Linguistic Knowledge Graphs for Sense Prediction: A Case-study on Latin
Proceedings of the Fifteenth Language Resources and Evaluation Conference (LREC 2026)
Abstract
This paper investigates the integration of the Linguistic Knowledge Graph (LKG) and Large Language Models (LLMs) for word sense prediction in Latin, a morphologically rich and low-resource historical language. Building on recent work in word sense disambiguation (WSD) and semantic change detection, we use a LKG that integrates information from a diachronic Latin corpus, a sense-annotated dataset of Latin, Latin WordNet, and Wikidata, as a structured representation of semantic and contextual relations. We present sense prediction as a binary classification task over the Latin dataset, using a Graph Retrieval-Augmented Generation approach that combines knowledge graph retrieval with LLM prompting. Two types of graph metadata are tested: author-related information (work, period, occupation) and linguistic metadata (synset and hypernyms derived from WordNet for each word sense).
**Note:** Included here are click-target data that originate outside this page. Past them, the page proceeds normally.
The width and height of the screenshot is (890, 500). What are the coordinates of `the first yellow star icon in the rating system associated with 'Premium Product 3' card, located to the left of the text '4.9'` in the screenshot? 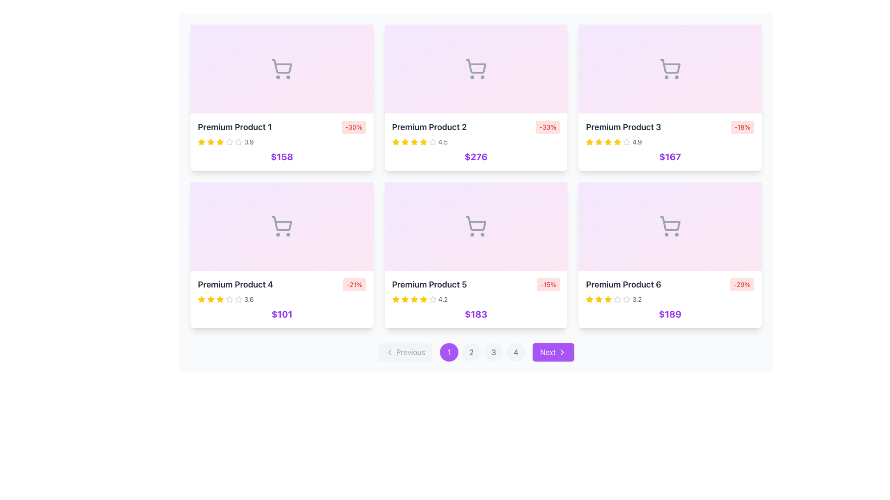 It's located at (589, 142).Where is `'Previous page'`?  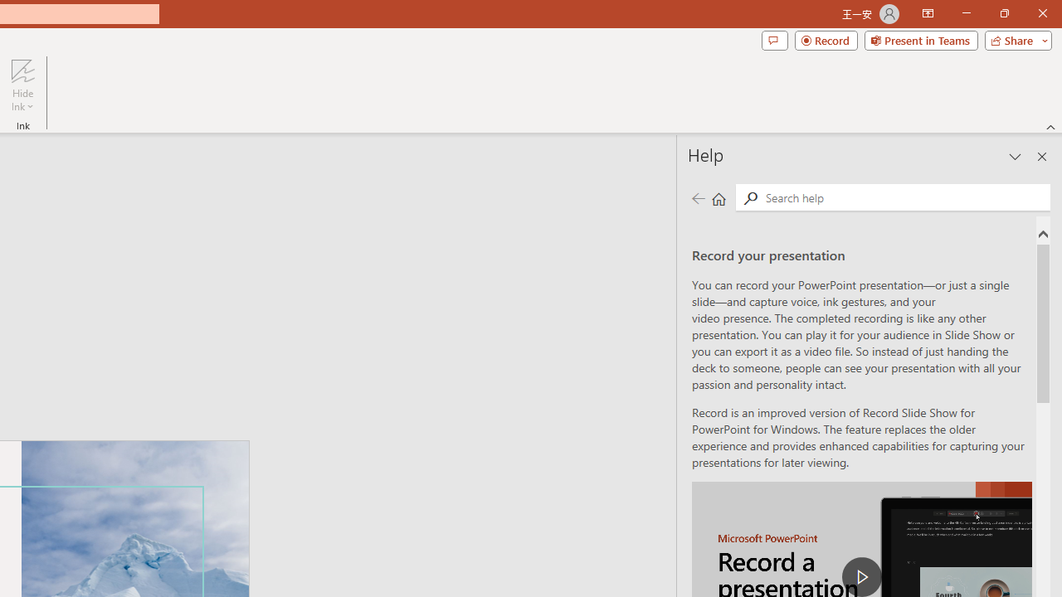
'Previous page' is located at coordinates (698, 197).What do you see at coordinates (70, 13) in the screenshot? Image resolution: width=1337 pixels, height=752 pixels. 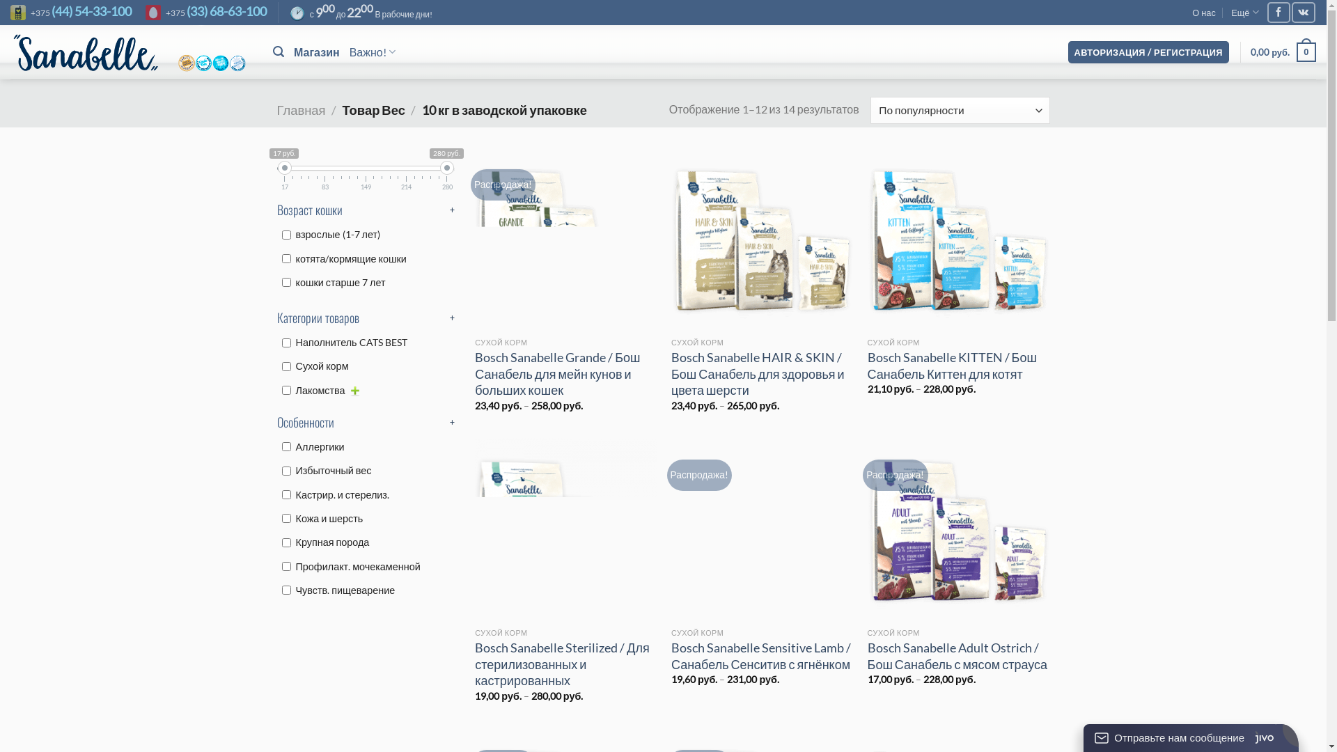 I see `'+375 (44) 54-33-100'` at bounding box center [70, 13].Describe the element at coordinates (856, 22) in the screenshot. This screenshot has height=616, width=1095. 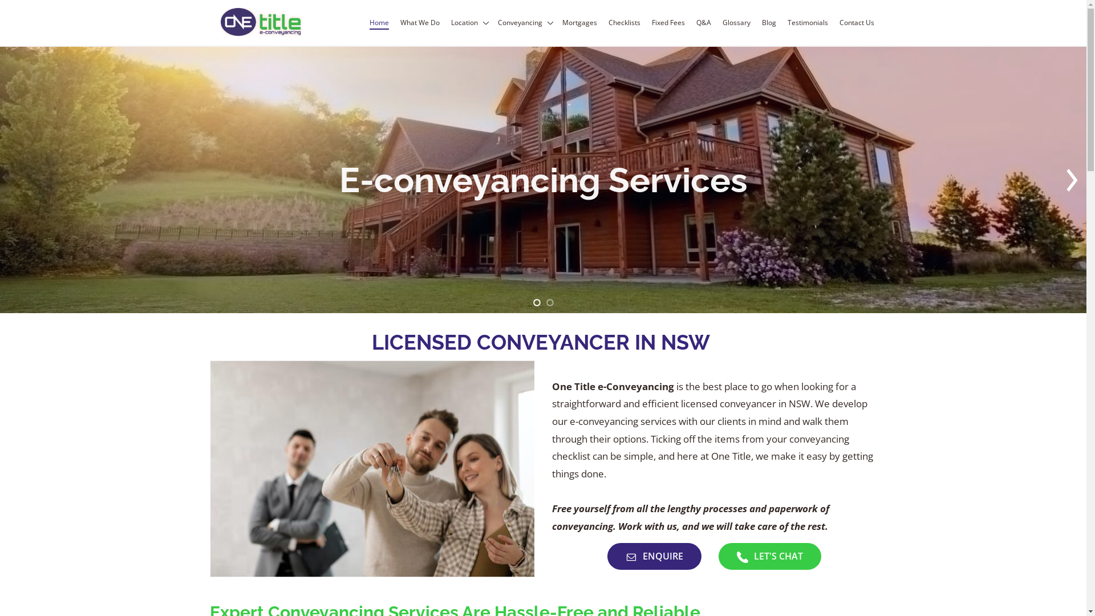
I see `'Contact Us'` at that location.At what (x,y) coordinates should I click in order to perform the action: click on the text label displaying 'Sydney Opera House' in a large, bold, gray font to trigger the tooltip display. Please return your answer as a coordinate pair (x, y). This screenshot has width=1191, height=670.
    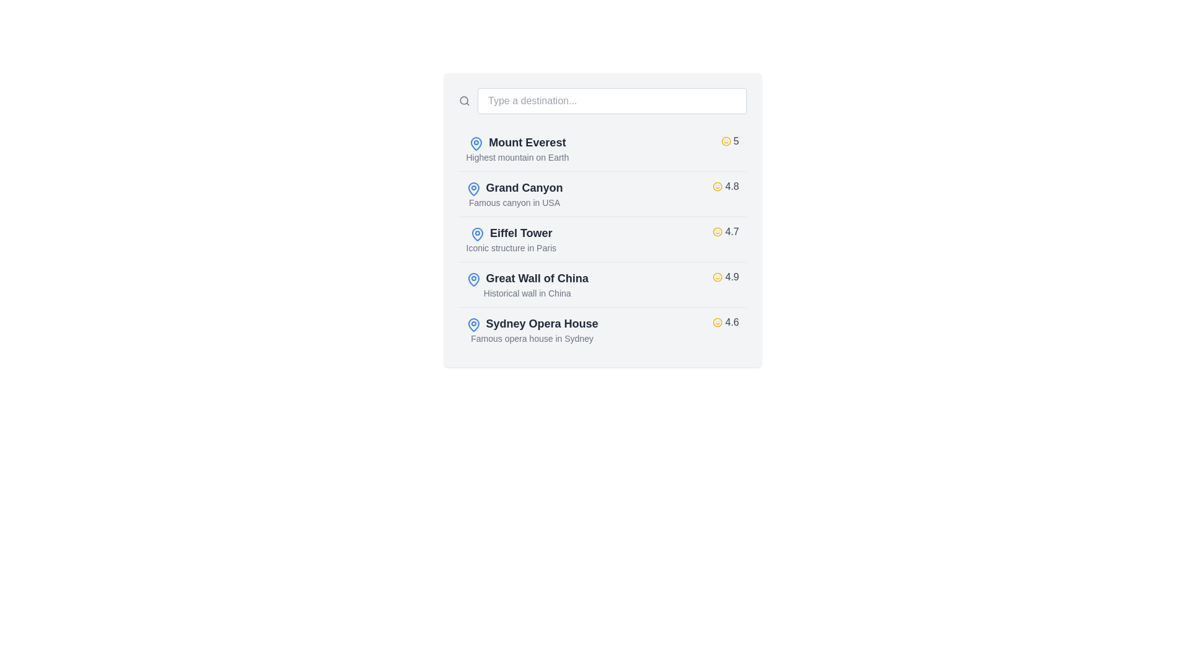
    Looking at the image, I should click on (541, 323).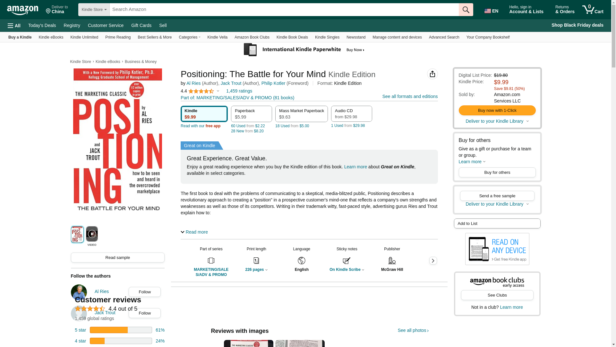  What do you see at coordinates (252, 37) in the screenshot?
I see `'Amazon Book Clubs'` at bounding box center [252, 37].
Experiments conducted on GPT-4o-mini, LLaMA-3.1-8B and LLaMA-3.3-70B show varying performance, with F1 scores ranging from 0.53 to 0.77. While GPT-4o-mini achieves the best overall accuracy, LLaMA-3.3-70B benefits the most from graph-based metadata, improving its F1 score by up to 3 points. Analysis by word type reveals that concrete and semantically shifting words are more easily disambiguated than abstract and semantically stable words. Results highlight both the promise and the challenges of combining graph-structured linguistic knowledge with LLMs for historical WSD.